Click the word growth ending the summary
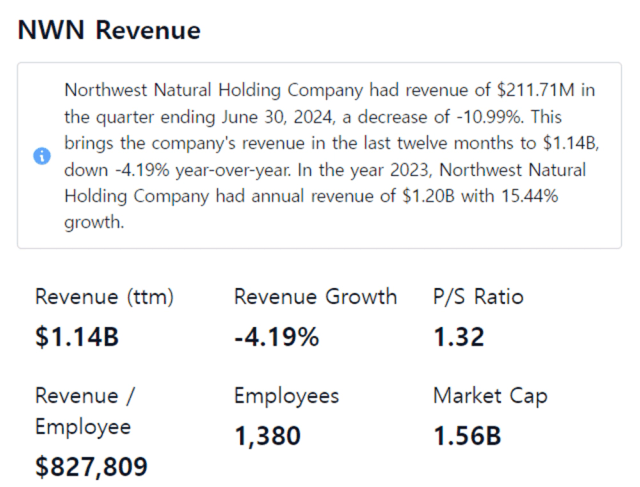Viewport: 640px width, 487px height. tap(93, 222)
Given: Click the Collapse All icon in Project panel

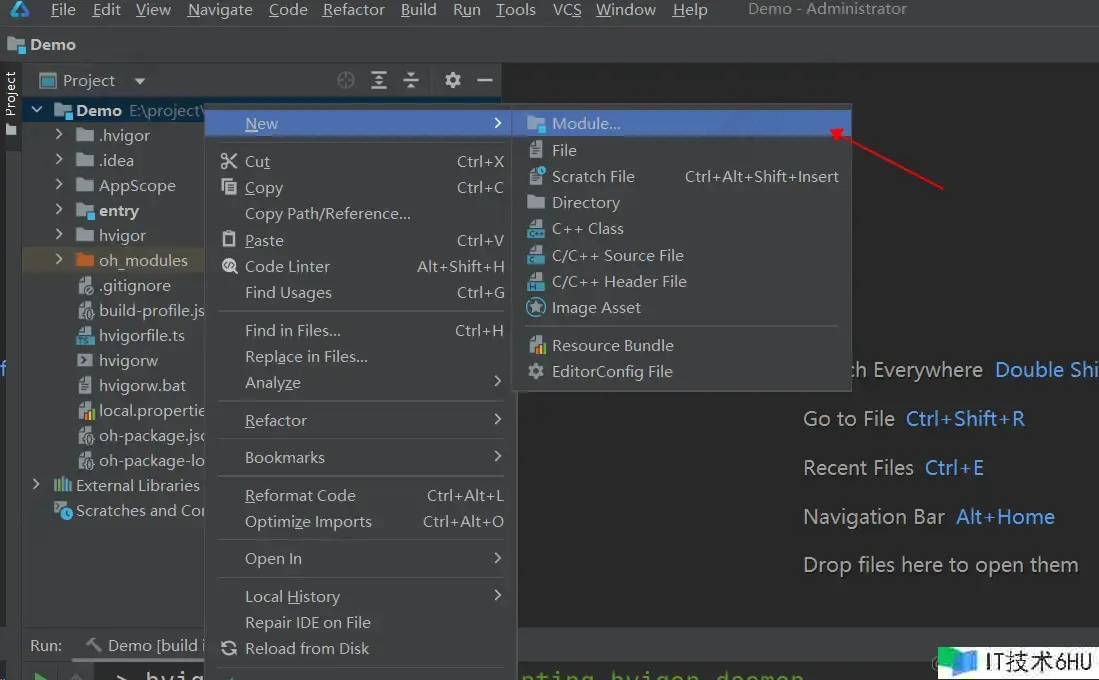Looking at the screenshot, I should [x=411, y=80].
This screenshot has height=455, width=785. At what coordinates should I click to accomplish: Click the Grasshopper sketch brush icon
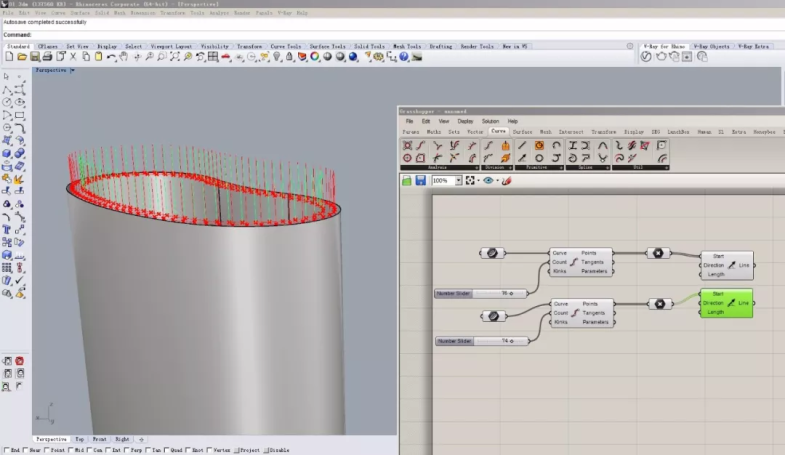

****************************************

* WHAT TO WORK ON: Excluding every picture, set down the listing exactly.

* TASK RESPONSE:
Click the word growth ending the summary
Viewport: 640px width, 487px height. tap(93, 222)
Given: Click the Collapse All icon in Project panel

Looking at the screenshot, I should [x=411, y=80].
This screenshot has height=455, width=785. At what coordinates should I click to accomplish: Click the Grasshopper sketch brush icon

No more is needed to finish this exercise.